来年も阪神は、金本知憲外野手(43)頼みになりそうだ。
定番グッズの「阪神タイガース カレンダー2012(壁掛けタイプ)」(11月21日発売)は、いわばチームの戦力構造を映す鏡。どの月に誰の写真が収まるかが、人気のバロメーターでもある。注目はペナントレース開幕月で、年度初めの4月。07年版から5年連続で金本が“顔”だったが、来年は鳥谷敬内野手(30)に譲ることになった。確かにレギュラー落ちし打率・218、12本塁打、31打点に終わった今季を考えれば当然だ。それでも主役級の象徴である「ピン扱い」は変わらないという。

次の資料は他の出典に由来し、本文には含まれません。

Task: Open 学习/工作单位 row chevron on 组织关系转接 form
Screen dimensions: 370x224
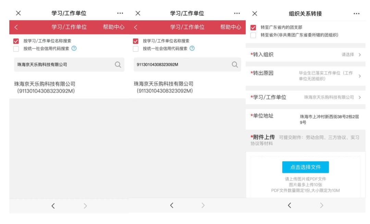Action: 360,97
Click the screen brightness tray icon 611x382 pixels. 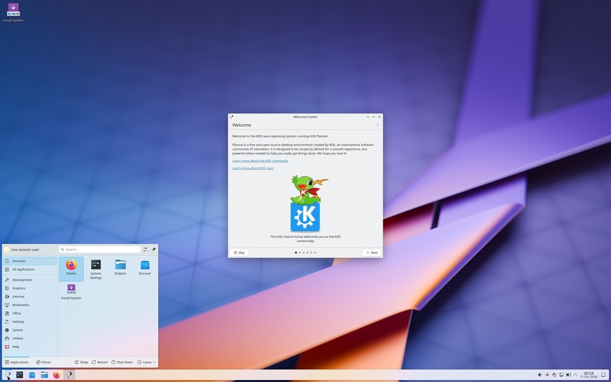(x=547, y=375)
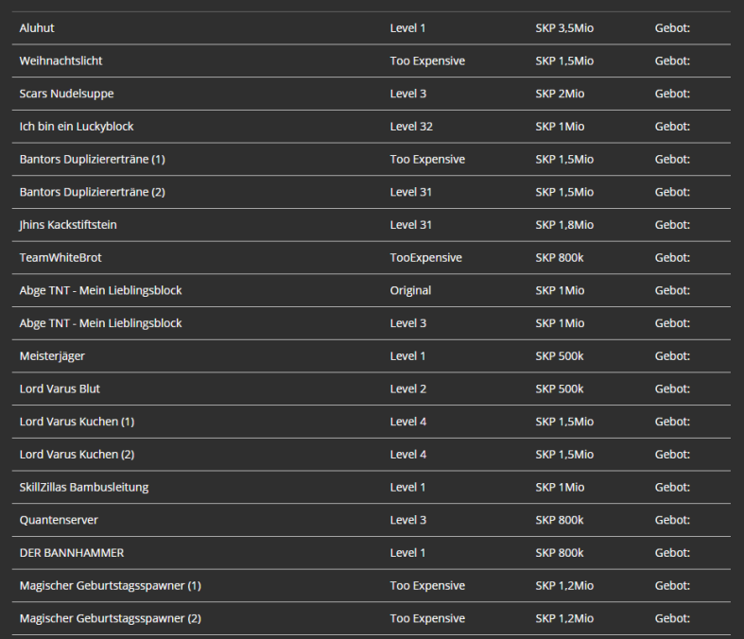The width and height of the screenshot is (744, 639).
Task: Click the Original label for Abge TNT
Action: tap(410, 290)
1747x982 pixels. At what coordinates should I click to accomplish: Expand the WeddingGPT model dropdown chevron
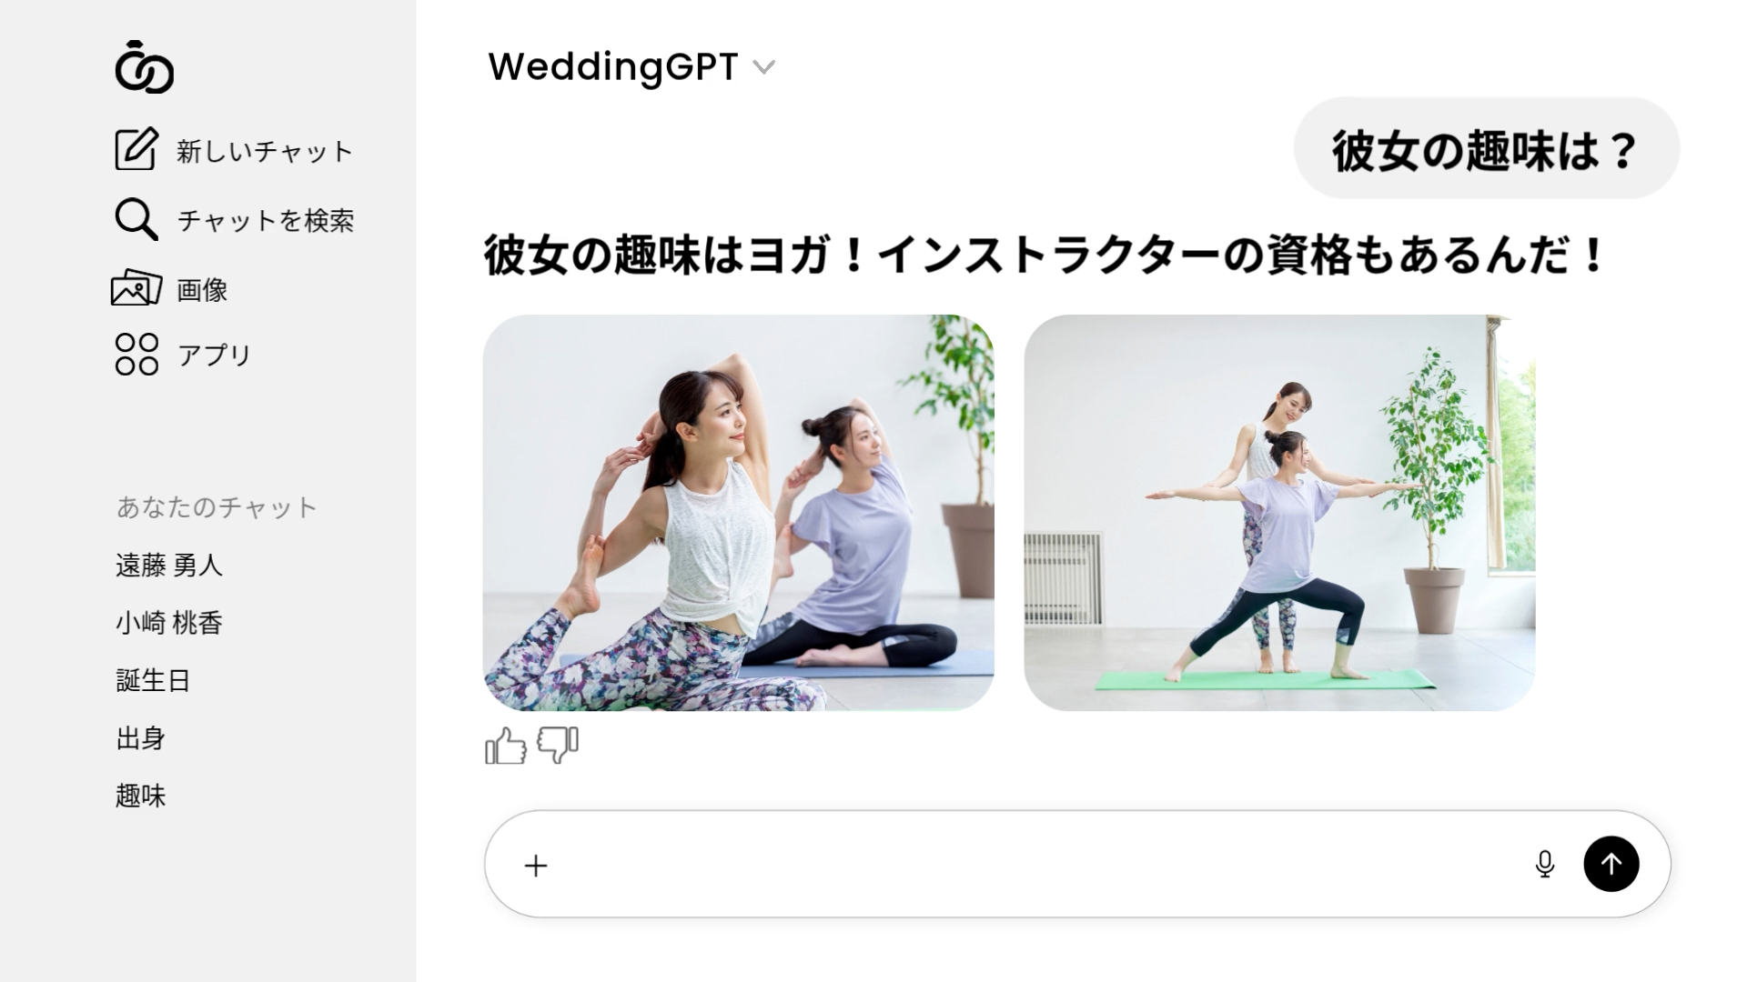click(764, 67)
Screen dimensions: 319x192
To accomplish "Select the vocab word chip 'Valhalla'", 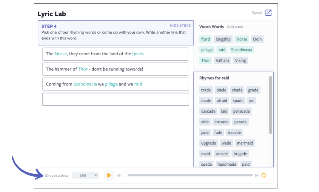I will (222, 60).
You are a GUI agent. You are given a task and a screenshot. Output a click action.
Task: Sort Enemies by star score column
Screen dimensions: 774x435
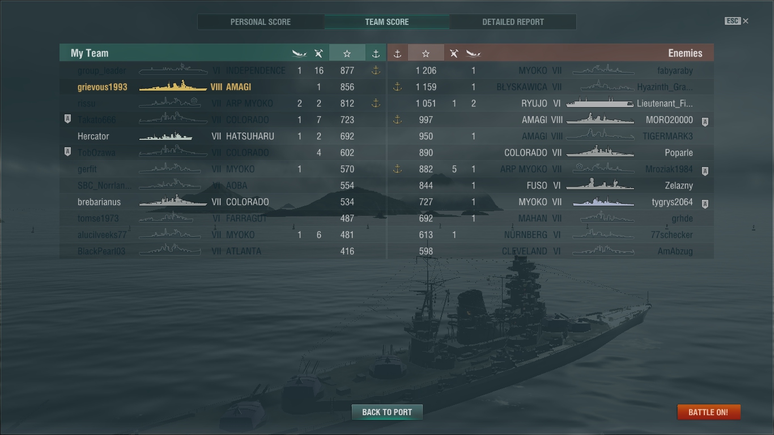pyautogui.click(x=426, y=53)
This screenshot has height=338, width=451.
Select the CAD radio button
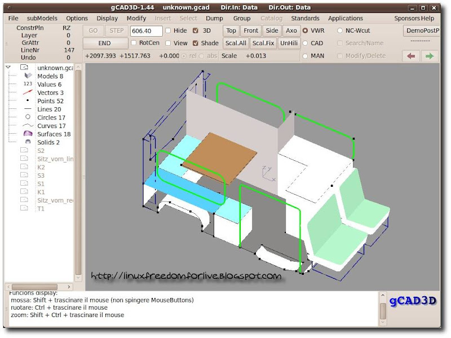pyautogui.click(x=306, y=43)

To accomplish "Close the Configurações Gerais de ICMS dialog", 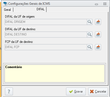I will (x=105, y=4).
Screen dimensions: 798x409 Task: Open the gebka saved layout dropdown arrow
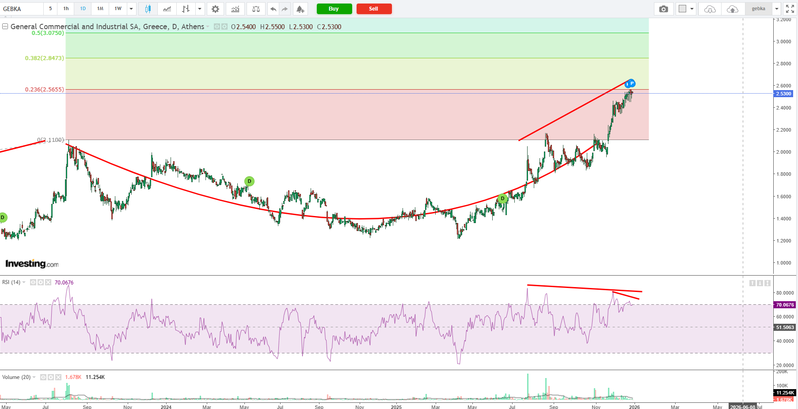point(776,9)
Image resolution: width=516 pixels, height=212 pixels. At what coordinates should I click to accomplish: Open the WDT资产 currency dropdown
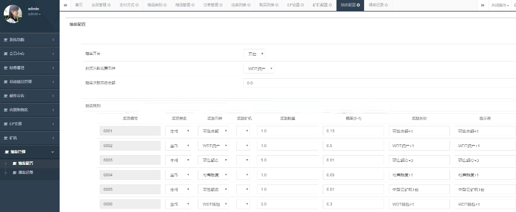click(259, 68)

営業部関係者は「これまでの実績、ファンへのアピール度からいって、2人一組や3人一組の月に収めることは考えられない」と話す。
成績は下がっても、すぐにその“タレント価値”までが下がるわけではないらしい。別の球団関係者も「販売促進のために『守備につく際に三塁側アルプス席に手を振ってほしい』とリクエストすれば、快く協力してくれる。ファンへのアピール力で彼以上の存在はいない」と、金本の存在感を強調する。
ただそれも裏を返せば、全国区で名前と顔が売れるような若者が育っていないことでもあるのだが…。
和田豊新監督(49)も「金本がシーズンが終わっても室内練習場でバットを振っているのを見ていると、若手に『金本との差を縮めるどころか、逆に広げられてるやないか!』と言いたくなるよ」と嘆く。